Usability testing is a way to see how easy to use something is by testing it with real users. Users are asked to complete tasks, typically while they are being observed by a researcher, to see where they encounter problems and experience confusion. If more people encounter similar problems, recommendations will be made to overcome these usability issues.

User-centred design is a process or set of tools used to design a service which focuses on what users need at the very beginning and continues throughout development until launch. Typically services are designed from a technical and business perspective, with consideration for users added in later. Instead, User-centred design ensures the service focuses on what users need before balancing this with the technical and business requirements.

Wireframing is a way to design a website service at the structural level. A wireframe is commonly used to lay out content and functionality on a page which takes into account user needs and user journeys. Wireframes are used early in the development process to establish the basic structure of a page before visual design and content is added.

Website prototypes are interactive demos of a website. These are often used to gather feedback from project stakeholders early in the project lifecycle, before the project goes into final development

User requirements capture is a process used to understand what typical users will need from a service which is about to be designed. Users are observed using similar services and interviewed about the ways they go about planning and completing their goals.
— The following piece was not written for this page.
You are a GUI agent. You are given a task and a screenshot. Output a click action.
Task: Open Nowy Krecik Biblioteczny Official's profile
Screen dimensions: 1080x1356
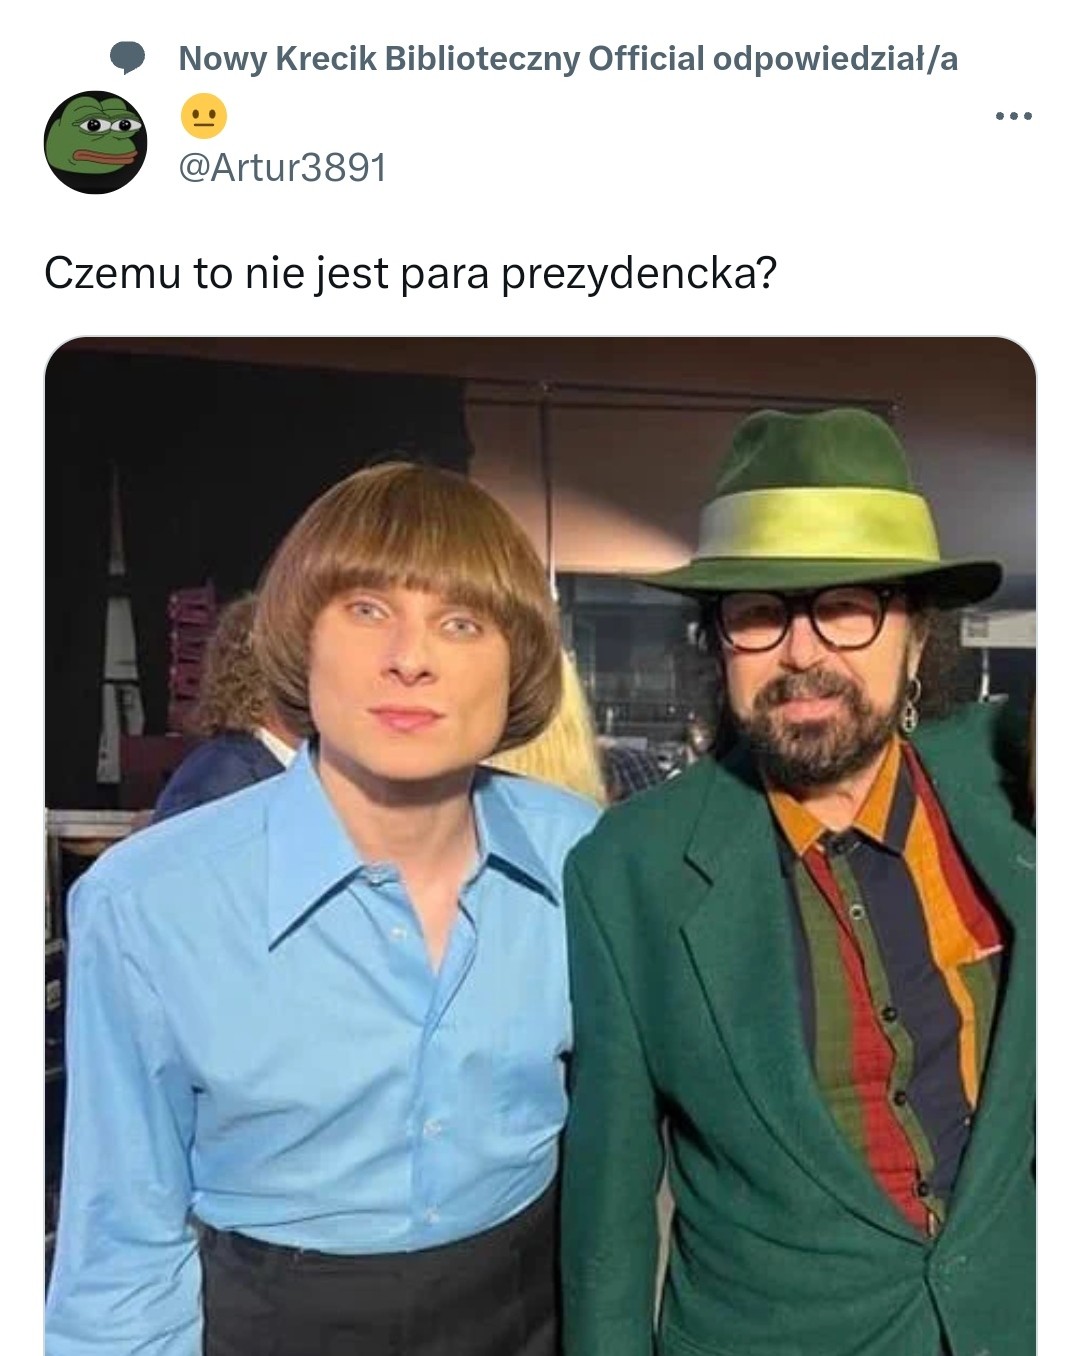[x=441, y=59]
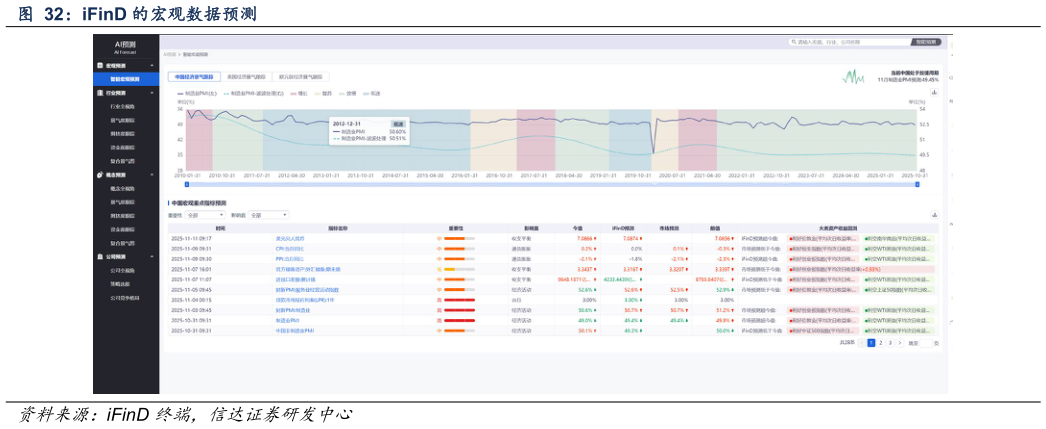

This information is used to identify a list of content, features and functionality the new service must have in order to satisfy the needs of its users.
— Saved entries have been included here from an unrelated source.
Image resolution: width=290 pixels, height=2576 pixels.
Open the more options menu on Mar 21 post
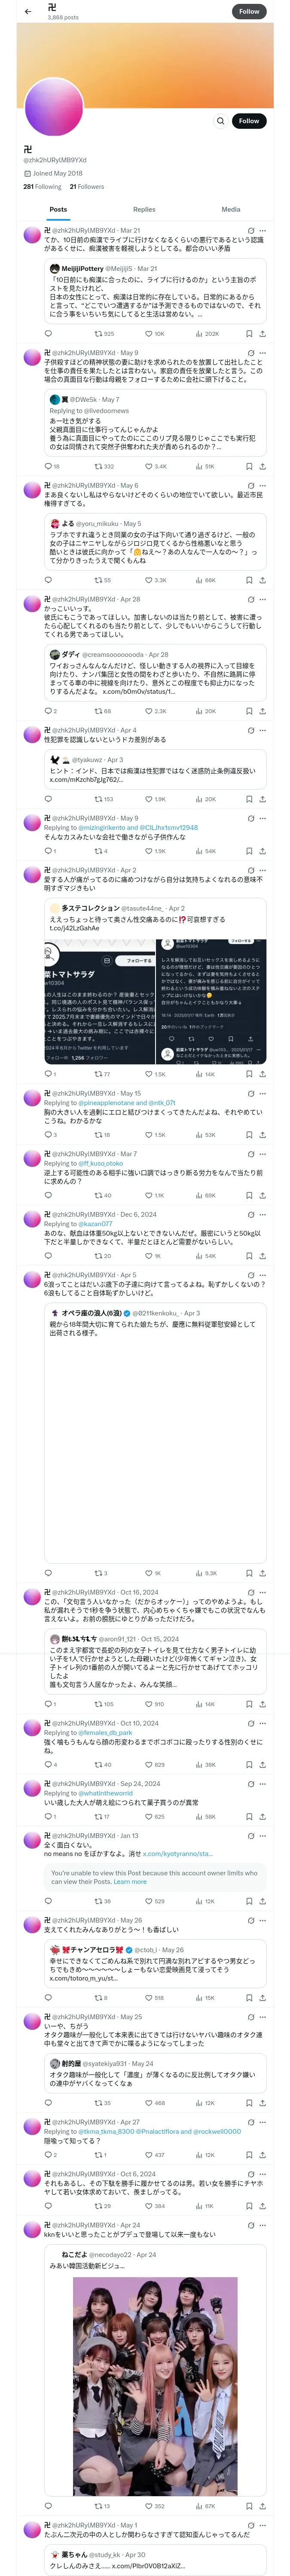pyautogui.click(x=262, y=230)
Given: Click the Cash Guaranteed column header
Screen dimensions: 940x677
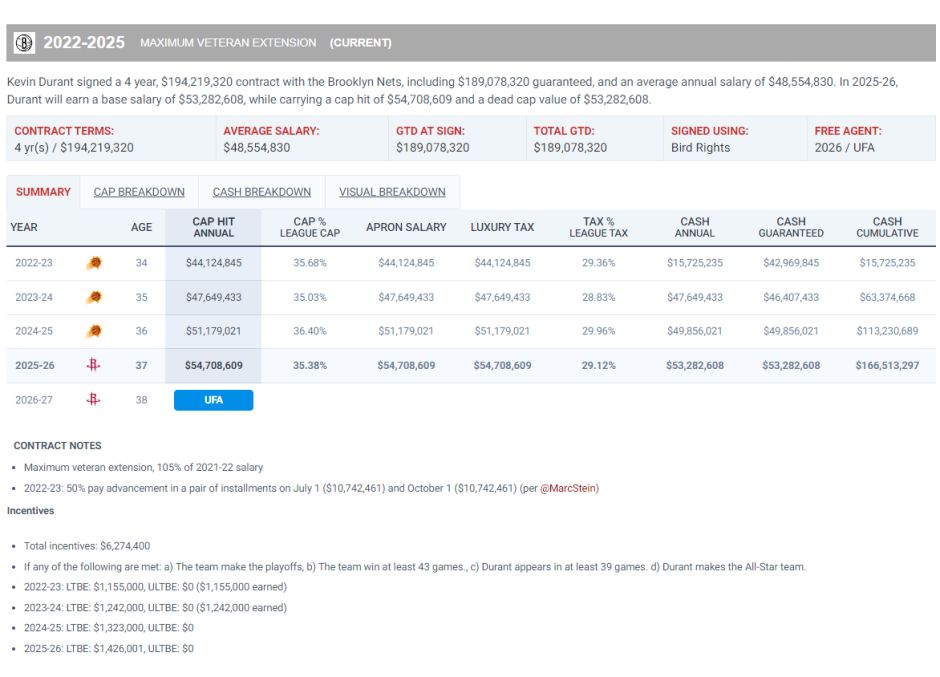Looking at the screenshot, I should click(790, 227).
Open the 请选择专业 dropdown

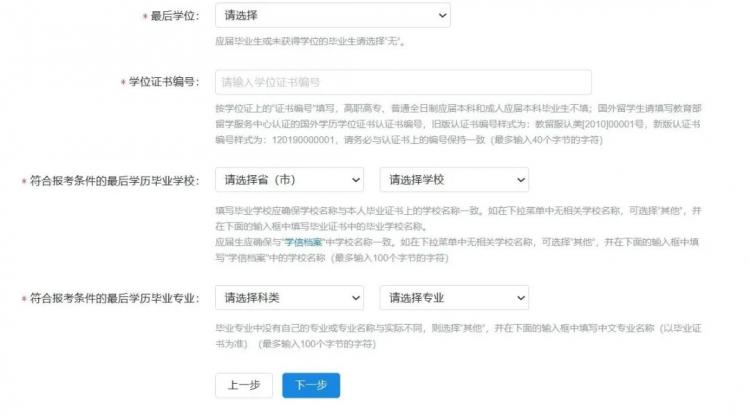point(445,298)
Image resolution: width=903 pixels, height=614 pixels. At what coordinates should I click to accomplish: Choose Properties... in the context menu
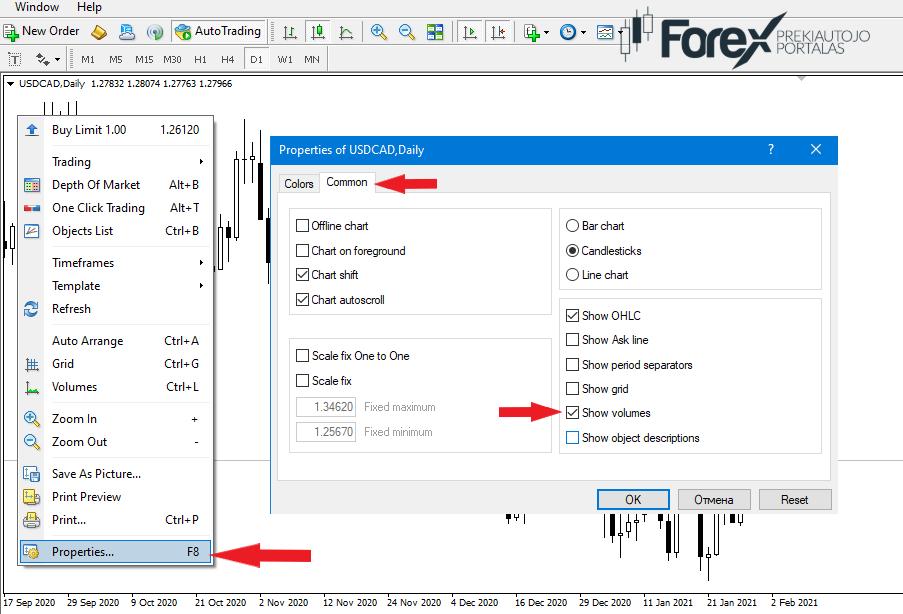point(115,551)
Customer profiling is a way to create a portrait of your customers to help you make design decisions concerning your service. Your customers are broken down into groups of customers sharing similar goals and characteristics and each group is given a representative with a photo, a name, and a description.

Card sorting is a technique that involves asking users to organise information into logical groups. Users are given a series of labelled cards and asked to organise and sort them into groups that they think are appropriate. Card sorting helps you to design an information architecture, workflow, menu structure or website navigation paths.
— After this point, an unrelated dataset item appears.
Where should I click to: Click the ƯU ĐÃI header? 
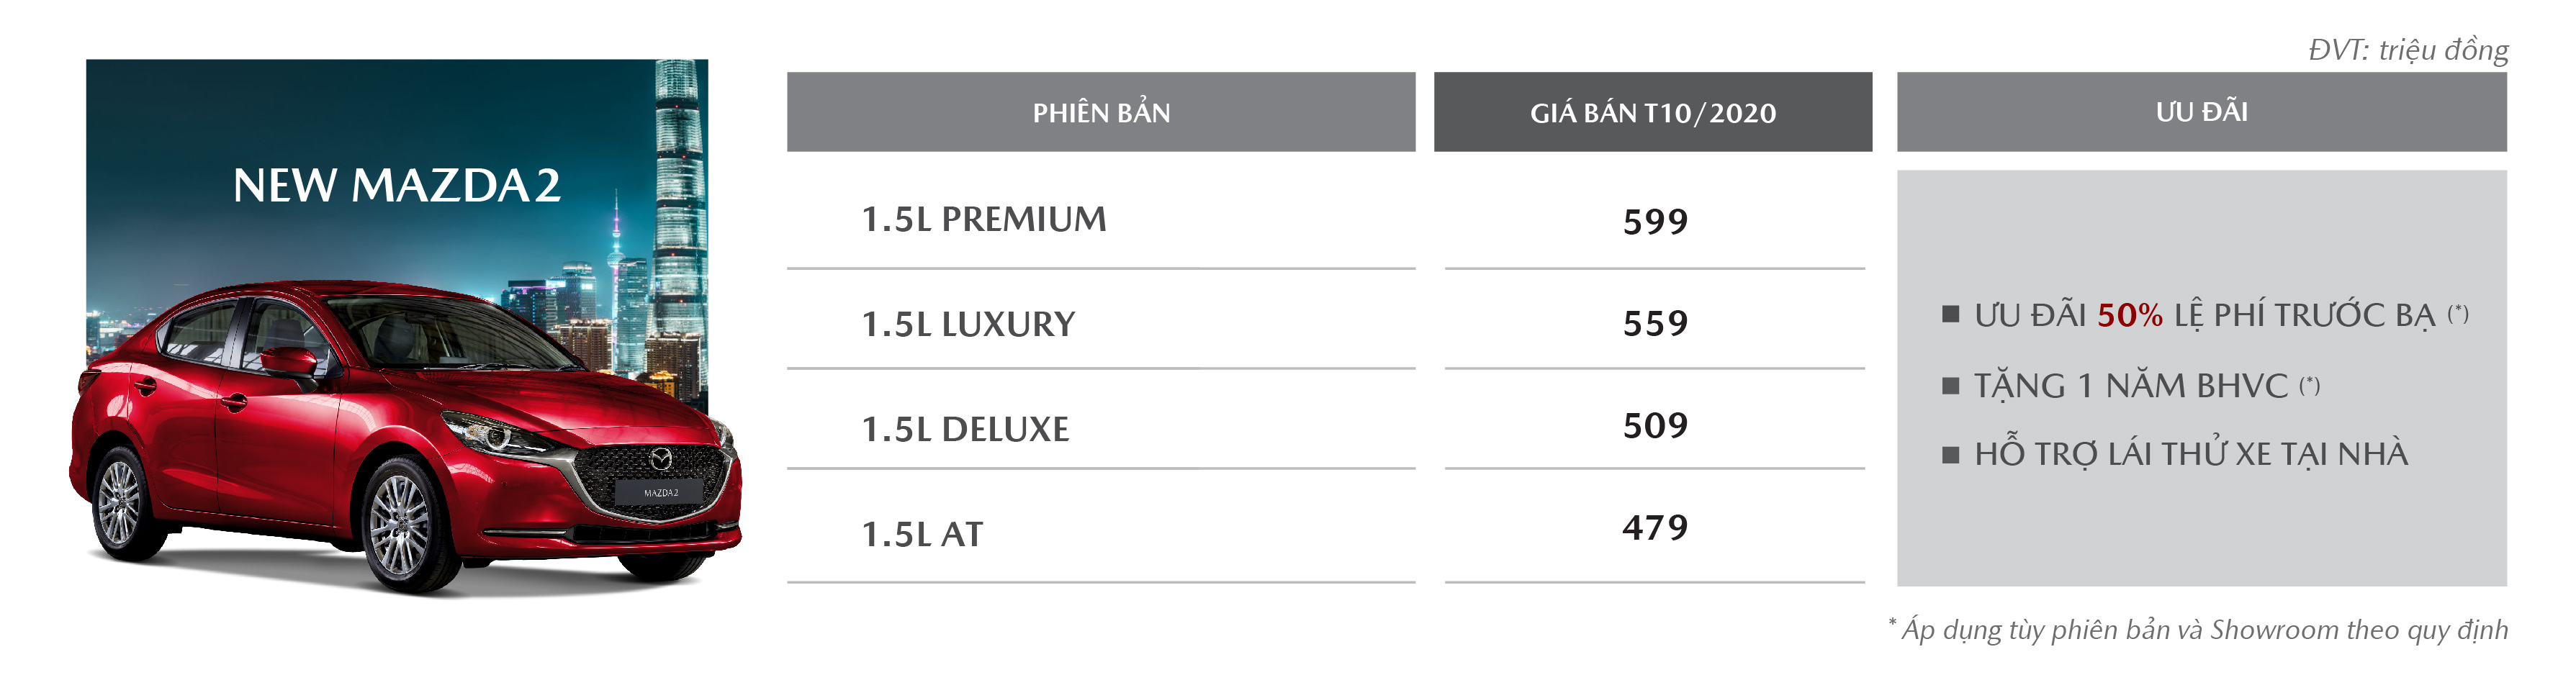[x=2202, y=112]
A user journey is a path a user may take to reach their goal when using a particular website. User journeys are used in designing websites to identify the different ways to enable the user to achieve their goal as quickly and easily as possible.

Focus groups are a research method used to gather feedback and opinions from customers. Each person in the group is encouraged to participate in a discussion which is pre-planned by a researcher and is guided by a facilitator. Focus groups are typically used to gauge opinion and gather information from users about products, services, and features before they have been developed.

Remote usability testing is a way to test how easy to use a website is with users who are in a different geographical location. Traditional usability testing brings users and researchers together in one place to conduct the test, whereas remote usability testing allows the researcher and user to be in different locations while the test is completed.

An expert review is where a usability expert uses his/her knowledge and experience of testing websites with users to walk through a website in the shoes of a typical user. The expert will spot problems and recommend changes to improve usability when budgets and timescales don’t allow for user research.

Service design makes a service easier to use, more useful and more desirable for the customers who need to use it: the service user. Whether creating an entirely new service or improving an existing one, service design focuses on what customers really need at each stage of their interaction with an organisation.

Ethnography is a study through direct observation of users in their natural environment rather than in a lab. The objective of this type of research is to gain insights into how users interact with things in their natural environment.

Tree testing is a way of evaluating a proposed site structure by asking users to find items based on the sites organisation and terminology. This online test only displays the navigation links and removes any additional clutter.